Chapitre 42


Jeudi – Quatre jours avant l'affrontement

Albert Niels croisa les bras sur son torse et dévisagea le président Hubert qui paraissait épuisé. Une course contre la montre comme n'en avait jamais connu le pays était engagée. Une course à l'armement, une course aux alliés. Et pour l'heure, l'ennemi semblait résolu à la gagner haut la main.

- Le premier ministre britannique a rendu réponse, déclara Hubert en se massant les tempes. Il ne s'engagera pas dans ce combat. J'ai envoyé Marissa parlementer avec le chancelier allemand mais je n'ai guère d'espoirs.

- Tant qu'il n'a pas explicitement dit non, il reste une chance, assura Niels. Et Florez ?

- L'Espagne réfléchit encore. Je suis désolé, Niels, mais les amitiés politiques ne sont plus ce qu'elles étaient. Le danger nous menace pourtant tous.
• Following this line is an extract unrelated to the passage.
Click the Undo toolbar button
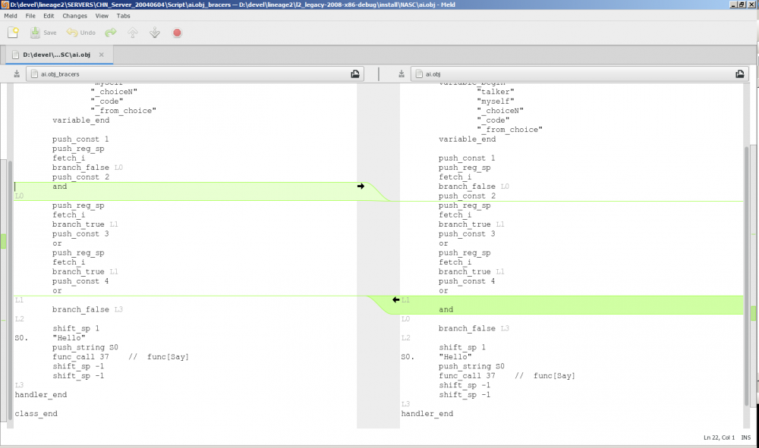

Le président se recula sur sa chaise et balaya du regard le bureau du chef Revenant. Il avait la sensation de voir défiler le compte à rebours devant ses yeux et une angoisse sourde lui nouait le ventre.

- En refusant d'envoyer leurs armées en France, vos homologues ne font que reculer pour mieux sauter, commenta amèrement Niels. Ils préfèrent gagner un peu de temps pour préparer leur propre défense et ainsi tenter de repousser l'ennemi quand ce pays sera tombé. La peur rend les gens égoïstes, Hubert.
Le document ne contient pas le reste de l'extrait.